\(f\left( x,y \right) ={ x }^{ 2 }+2{ y }^{ 2 }-xy-7x,\quad p=(4,1)\)
Find the directional derivative in the indicated directions
\({ f }_{ x }=2x-y-7,\quad { f }_{ y }=4y-x\)
\(\nabla=\begin{bmatrix} 2x-y-7\quad \\ 4y-x \end{bmatrix}\)
\(\nabla =\begin{bmatrix} 0 \\ 0 \end{bmatrix}\)
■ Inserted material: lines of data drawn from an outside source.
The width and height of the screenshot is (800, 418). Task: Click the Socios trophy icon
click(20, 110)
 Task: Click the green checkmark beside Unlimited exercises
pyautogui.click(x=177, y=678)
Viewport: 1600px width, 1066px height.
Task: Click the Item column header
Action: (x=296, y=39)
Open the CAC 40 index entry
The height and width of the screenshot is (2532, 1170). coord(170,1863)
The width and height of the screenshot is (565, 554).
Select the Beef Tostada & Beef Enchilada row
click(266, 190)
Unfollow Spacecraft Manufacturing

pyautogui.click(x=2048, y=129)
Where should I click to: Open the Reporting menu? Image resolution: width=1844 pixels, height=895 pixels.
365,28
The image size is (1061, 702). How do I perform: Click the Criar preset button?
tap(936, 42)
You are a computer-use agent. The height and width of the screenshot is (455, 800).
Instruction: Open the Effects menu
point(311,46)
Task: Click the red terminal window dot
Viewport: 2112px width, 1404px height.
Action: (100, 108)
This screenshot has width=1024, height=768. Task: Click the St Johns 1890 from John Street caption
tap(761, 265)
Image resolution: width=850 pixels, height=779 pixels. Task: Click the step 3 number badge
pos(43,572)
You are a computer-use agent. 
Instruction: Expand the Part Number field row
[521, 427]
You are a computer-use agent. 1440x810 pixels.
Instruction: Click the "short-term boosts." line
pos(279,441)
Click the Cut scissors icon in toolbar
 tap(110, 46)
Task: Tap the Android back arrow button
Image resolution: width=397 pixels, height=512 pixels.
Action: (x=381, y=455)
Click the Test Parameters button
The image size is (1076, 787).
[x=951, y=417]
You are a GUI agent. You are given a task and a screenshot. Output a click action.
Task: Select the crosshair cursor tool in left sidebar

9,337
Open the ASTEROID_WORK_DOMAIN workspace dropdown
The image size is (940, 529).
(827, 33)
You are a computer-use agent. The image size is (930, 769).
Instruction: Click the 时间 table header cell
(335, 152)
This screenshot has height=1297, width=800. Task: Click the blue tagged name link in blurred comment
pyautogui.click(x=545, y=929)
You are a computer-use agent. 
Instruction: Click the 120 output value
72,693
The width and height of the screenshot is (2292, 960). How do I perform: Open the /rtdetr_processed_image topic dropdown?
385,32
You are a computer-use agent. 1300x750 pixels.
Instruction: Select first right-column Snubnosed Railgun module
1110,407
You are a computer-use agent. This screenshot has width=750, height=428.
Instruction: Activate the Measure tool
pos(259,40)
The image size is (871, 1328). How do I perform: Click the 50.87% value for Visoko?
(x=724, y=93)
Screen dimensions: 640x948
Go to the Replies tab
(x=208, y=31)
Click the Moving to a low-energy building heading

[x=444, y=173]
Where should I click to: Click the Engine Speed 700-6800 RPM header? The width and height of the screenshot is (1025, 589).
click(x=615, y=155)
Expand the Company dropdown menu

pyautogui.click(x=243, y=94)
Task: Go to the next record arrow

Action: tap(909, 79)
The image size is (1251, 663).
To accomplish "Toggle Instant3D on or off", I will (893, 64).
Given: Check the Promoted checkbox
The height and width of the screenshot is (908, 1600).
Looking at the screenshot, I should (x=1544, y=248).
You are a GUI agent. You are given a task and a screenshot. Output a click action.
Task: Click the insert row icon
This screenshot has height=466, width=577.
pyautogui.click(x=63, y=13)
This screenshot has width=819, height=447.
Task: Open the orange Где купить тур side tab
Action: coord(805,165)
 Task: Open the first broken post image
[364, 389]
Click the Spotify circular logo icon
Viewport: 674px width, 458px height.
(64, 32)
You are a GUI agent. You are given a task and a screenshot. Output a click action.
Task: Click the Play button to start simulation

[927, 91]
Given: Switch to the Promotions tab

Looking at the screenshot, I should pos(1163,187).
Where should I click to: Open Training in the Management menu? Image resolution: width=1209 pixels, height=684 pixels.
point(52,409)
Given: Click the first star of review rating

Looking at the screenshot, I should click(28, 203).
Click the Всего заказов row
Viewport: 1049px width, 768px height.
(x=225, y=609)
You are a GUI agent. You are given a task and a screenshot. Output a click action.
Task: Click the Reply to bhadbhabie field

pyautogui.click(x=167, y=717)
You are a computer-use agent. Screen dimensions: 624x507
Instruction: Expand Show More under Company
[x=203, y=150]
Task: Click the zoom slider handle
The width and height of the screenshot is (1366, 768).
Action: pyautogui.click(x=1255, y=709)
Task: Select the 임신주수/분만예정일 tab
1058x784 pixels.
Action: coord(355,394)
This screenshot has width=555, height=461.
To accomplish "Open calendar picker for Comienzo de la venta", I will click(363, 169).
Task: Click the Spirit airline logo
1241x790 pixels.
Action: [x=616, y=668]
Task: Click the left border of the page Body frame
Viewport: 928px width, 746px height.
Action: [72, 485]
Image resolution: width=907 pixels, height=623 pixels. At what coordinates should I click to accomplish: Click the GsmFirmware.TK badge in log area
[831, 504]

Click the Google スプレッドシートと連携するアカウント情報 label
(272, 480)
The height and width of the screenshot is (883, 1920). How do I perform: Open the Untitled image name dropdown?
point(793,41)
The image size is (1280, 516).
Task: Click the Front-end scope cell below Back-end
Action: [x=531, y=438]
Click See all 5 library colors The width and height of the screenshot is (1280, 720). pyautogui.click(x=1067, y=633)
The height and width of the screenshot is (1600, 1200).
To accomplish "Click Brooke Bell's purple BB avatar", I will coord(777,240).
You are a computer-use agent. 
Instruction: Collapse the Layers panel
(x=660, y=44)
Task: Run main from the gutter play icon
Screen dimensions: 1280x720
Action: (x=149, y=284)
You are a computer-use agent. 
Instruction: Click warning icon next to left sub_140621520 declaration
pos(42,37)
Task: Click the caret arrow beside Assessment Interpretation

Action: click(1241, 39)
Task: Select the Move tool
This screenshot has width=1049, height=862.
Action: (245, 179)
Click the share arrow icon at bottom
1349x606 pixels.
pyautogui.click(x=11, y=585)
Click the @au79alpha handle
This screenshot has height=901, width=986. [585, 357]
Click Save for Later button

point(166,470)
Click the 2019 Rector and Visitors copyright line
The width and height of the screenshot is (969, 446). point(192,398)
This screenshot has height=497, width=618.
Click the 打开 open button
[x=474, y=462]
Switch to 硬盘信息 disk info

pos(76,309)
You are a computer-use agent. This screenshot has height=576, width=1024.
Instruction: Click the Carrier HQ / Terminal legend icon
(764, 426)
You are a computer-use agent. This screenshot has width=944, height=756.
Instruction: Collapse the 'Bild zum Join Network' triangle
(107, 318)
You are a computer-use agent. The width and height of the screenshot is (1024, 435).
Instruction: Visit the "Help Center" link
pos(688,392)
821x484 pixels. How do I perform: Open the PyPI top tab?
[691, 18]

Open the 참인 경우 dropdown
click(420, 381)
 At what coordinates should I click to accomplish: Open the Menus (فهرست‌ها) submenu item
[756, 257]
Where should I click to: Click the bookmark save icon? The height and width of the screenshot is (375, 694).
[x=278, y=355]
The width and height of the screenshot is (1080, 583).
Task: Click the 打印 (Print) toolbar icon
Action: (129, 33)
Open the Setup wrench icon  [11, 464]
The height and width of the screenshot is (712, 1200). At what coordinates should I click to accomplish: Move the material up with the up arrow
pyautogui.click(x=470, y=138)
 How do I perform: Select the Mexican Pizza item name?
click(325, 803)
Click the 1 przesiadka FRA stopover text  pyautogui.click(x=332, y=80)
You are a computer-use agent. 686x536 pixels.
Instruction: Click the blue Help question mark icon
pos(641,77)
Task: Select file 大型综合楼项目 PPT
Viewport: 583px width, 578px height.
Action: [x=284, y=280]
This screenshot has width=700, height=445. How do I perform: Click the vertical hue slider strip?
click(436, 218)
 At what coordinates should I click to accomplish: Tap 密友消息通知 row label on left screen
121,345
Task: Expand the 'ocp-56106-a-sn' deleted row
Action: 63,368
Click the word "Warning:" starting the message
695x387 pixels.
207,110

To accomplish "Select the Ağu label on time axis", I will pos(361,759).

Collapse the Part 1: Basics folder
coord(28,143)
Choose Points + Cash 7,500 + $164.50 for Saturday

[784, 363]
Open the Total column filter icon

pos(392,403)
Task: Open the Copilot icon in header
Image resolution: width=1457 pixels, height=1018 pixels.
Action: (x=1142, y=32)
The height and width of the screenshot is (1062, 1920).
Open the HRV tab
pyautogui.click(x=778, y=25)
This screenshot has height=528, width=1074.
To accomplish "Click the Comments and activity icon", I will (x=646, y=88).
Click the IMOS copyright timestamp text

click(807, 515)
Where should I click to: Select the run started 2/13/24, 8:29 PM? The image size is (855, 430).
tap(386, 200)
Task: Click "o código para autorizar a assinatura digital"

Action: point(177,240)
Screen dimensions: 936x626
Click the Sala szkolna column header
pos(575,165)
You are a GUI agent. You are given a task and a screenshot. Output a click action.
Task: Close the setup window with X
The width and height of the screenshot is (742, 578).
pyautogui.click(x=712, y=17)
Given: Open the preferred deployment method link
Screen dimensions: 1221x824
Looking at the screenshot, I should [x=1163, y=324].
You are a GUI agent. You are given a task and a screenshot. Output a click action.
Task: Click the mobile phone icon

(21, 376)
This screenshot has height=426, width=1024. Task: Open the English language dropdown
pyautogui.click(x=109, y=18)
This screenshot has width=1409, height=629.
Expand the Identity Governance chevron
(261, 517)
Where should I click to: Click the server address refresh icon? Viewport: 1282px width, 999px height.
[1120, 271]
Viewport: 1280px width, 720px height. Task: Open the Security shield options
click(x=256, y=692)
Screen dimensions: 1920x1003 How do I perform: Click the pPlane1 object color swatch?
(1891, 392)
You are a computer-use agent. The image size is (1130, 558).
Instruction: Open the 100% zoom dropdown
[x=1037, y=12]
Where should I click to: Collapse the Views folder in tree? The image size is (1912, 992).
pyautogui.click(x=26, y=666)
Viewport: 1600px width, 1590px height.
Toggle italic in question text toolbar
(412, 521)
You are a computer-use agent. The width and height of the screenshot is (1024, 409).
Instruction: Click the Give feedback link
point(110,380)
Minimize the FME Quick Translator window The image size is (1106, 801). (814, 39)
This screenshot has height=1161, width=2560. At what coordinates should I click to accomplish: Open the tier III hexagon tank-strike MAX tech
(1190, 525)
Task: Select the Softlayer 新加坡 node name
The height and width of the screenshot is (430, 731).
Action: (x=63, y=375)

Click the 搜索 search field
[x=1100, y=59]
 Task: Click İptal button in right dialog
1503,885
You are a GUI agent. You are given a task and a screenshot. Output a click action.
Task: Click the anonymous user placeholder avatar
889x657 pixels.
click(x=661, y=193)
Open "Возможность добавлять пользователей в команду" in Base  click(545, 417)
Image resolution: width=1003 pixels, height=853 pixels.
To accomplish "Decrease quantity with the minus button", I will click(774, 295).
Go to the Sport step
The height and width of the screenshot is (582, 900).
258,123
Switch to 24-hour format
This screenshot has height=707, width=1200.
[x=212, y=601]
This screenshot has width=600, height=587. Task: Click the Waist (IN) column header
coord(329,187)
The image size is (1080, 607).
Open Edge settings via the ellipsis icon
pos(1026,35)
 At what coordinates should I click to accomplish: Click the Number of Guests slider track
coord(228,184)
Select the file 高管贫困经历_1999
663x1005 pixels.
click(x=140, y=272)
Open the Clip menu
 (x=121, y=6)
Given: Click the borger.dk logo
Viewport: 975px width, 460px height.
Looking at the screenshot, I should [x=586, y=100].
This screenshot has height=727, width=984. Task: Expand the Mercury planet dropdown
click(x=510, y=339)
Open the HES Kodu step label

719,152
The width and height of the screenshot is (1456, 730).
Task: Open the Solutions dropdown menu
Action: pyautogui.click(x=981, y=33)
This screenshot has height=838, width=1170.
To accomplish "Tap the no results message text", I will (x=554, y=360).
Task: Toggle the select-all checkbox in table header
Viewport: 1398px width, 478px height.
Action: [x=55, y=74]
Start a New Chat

Since these will both be 0, we can try the point (3,2) instead: \(\nabla =\begin{bmatrix} -3 \\ 5 \end{bmatrix}\)
a)In the direction of the vector (2,5)
\(u=\begin{bmatrix} \frac { -2 }{ \sqrt { 29 } } \\ \frac { 5 }{ \sqrt { 29 } } \end{bmatrix}\) \(Du=\begin{bmatrix} \frac { -2 }{ \sqrt { 29 } } \\ \frac { 5 }{ \sqrt { 29 } } \end{bmatrix}\cdot \begin{bmatrix} -3 \\ 5 \end{bmatrix}=\frac { 30 }{ \sqrt { 29 } }\)
b)Toward the point (4,0)
\(Du=\begin{bmatrix} 0 \\ 1 \end{bmatrix}\cdot \begin{bmatrix} -3 \\ 5 \end{bmatrix}=5\)